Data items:
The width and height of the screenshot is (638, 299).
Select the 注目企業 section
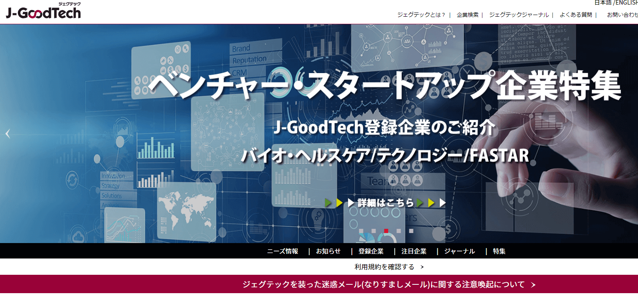tap(415, 251)
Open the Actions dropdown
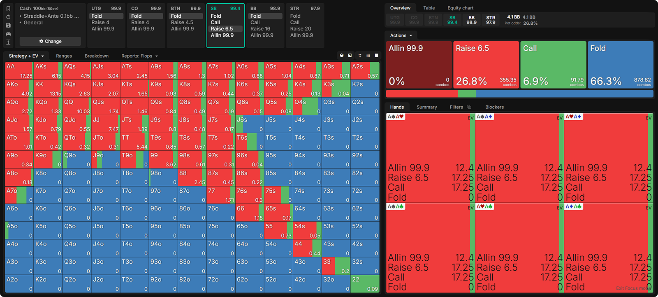Screen dimensions: 658x297 (401, 35)
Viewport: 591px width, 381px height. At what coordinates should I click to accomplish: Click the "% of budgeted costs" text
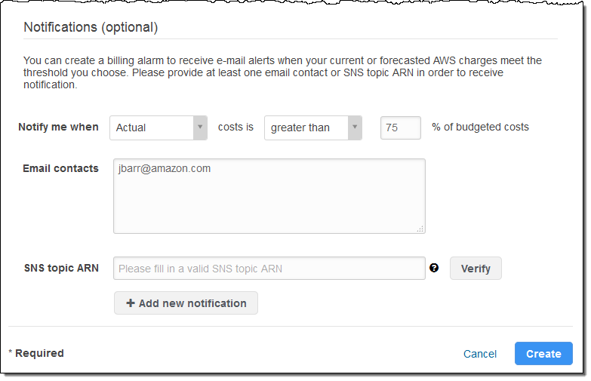point(480,127)
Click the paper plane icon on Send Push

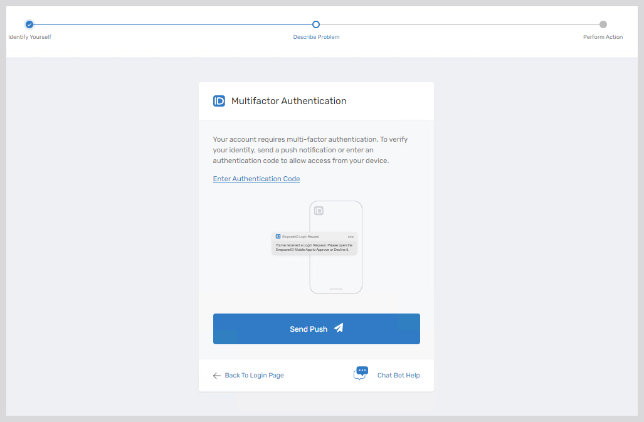[x=337, y=328]
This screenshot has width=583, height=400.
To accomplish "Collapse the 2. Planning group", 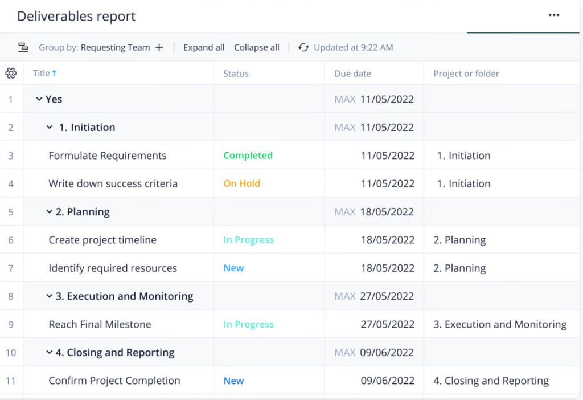I will pos(50,211).
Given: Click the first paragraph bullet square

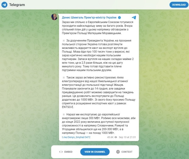Looking at the screenshot, I should [x=64, y=41].
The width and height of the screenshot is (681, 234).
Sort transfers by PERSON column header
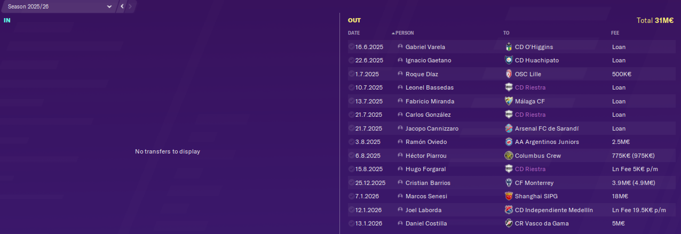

THE TASK:
Only an exact copy belongs in the answer: the lines from the one containing "The width and height of the screenshot is (681, 234)." through the end of the records, both ends included, minus the pictures.

OUTPUT:
The width and height of the screenshot is (681, 234).
Sort transfers by PERSON column header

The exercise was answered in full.